● Challenge: Turn every line of the records below into a JSON list of strings, one string per line, and omit any blank lines.

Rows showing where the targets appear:
* * * * *

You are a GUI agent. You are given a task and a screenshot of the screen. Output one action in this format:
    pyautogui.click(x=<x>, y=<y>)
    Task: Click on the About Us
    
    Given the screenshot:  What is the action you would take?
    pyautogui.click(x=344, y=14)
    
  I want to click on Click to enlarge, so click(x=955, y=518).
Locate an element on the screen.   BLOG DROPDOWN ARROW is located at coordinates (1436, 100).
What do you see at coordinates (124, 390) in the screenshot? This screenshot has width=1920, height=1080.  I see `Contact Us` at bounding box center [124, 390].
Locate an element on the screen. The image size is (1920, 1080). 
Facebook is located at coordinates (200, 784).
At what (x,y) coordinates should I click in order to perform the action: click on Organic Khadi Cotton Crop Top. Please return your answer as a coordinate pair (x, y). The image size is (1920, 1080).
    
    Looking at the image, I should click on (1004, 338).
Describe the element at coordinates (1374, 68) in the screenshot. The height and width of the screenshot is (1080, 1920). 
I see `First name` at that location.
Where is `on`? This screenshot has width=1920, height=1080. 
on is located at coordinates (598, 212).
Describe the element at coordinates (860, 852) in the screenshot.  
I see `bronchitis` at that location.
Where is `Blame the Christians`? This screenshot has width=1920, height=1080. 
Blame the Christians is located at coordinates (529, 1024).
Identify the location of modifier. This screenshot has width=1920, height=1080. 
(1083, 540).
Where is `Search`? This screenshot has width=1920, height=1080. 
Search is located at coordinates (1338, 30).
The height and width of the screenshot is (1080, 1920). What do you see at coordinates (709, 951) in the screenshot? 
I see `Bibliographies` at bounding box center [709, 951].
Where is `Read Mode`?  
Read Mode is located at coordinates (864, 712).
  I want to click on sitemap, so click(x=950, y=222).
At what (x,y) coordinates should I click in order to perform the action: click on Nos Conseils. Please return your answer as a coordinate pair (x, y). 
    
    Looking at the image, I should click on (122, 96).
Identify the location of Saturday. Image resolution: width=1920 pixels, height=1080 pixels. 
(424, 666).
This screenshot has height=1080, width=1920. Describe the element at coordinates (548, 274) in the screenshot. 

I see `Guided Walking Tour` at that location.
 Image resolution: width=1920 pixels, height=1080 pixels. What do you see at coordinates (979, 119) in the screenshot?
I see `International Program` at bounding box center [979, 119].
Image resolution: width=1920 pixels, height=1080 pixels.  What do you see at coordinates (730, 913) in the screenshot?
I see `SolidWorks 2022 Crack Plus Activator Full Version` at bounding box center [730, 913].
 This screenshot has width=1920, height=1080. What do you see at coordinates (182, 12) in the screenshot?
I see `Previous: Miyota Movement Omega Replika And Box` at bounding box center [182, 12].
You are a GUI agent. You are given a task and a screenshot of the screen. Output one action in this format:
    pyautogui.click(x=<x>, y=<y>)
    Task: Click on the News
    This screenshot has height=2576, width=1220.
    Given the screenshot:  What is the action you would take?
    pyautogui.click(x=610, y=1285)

* * * * *

● Task output:
[
  "You are a GUI agent. You are given a task and a screenshot of the screen. Output one action in this format:",
  "    pyautogui.click(x=<x>, y=<y>)",
  "    Task: Click on the About Us",
  "    Given the screenshot:  What is the action you would take?",
  "    pyautogui.click(x=344, y=14)",
  "  I want to click on Click to enlarge, so click(x=955, y=518).",
  "Locate an element on the screen.   BLOG DROPDOWN ARROW is located at coordinates (1436, 100).",
  "What do you see at coordinates (124, 390) in the screenshot? This screenshot has width=1920, height=1080.  I see `Contact Us` at bounding box center [124, 390].",
  "Locate an element on the screen. The image size is (1920, 1080). ",
  "Facebook is located at coordinates (200, 784).",
  "At what (x,y) coordinates should I click in order to perform the action: click on Organic Khadi Cotton Crop Top. Please return your answer as a coordinate pair (x, y). The image size is (1920, 1080).",
  "    Looking at the image, I should click on (1004, 338).",
  "Describe the element at coordinates (1374, 68) in the screenshot. The height and width of the screenshot is (1080, 1920). ",
  "I see `First name` at that location.",
  "Where is `on`? This screenshot has width=1920, height=1080. ",
  "on is located at coordinates (598, 212).",
  "Describe the element at coordinates (860, 852) in the screenshot.  ",
  "I see `bronchitis` at that location.",
  "Where is `Blame the Christians`? This screenshot has width=1920, height=1080. ",
  "Blame the Christians is located at coordinates (529, 1024).",
  "Identify the location of modifier. This screenshot has width=1920, height=1080. ",
  "(1083, 540).",
  "Where is `Search`? This screenshot has width=1920, height=1080. ",
  "Search is located at coordinates (1338, 30).",
  "The height and width of the screenshot is (1080, 1920). What do you see at coordinates (709, 951) in the screenshot? ",
  "I see `Bibliographies` at bounding box center [709, 951].",
  "Where is `Read Mode`?  ",
  "Read Mode is located at coordinates (864, 712).",
  "  I want to click on sitemap, so click(x=950, y=222).",
  "At what (x,y) coordinates should I click in order to perform the action: click on Nos Conseils. Please return your answer as a coordinate pair (x, y). ",
  "    Looking at the image, I should click on (122, 96).",
  "Identify the location of Saturday. Image resolution: width=1920 pixels, height=1080 pixels. ",
  "(424, 666).",
  "This screenshot has height=1080, width=1920. Describe the element at coordinates (548, 274) in the screenshot. ",
  "I see `Guided Walking Tour` at that location.",
  " Image resolution: width=1920 pixels, height=1080 pixels. What do you see at coordinates (979, 119) in the screenshot?",
  "I see `International Program` at bounding box center [979, 119].",
  "Image resolution: width=1920 pixels, height=1080 pixels.  What do you see at coordinates (730, 913) in the screenshot?",
  "I see `SolidWorks 2022 Crack Plus Activator Full Version` at bounding box center [730, 913].",
  " This screenshot has width=1920, height=1080. What do you see at coordinates (182, 12) in the screenshot?",
  "I see `Previous: Miyota Movement Omega Replika And Box` at bounding box center [182, 12].",
  "You are a GUI agent. You are given a task and a screenshot of the screen. Output one action in this format:",
  "    pyautogui.click(x=<x>, y=<y>)",
  "    Task: Click on the News",
  "    This screenshot has height=2576, width=1220.",
  "    Given the screenshot:  What is the action you would take?",
  "    pyautogui.click(x=610, y=1285)"
]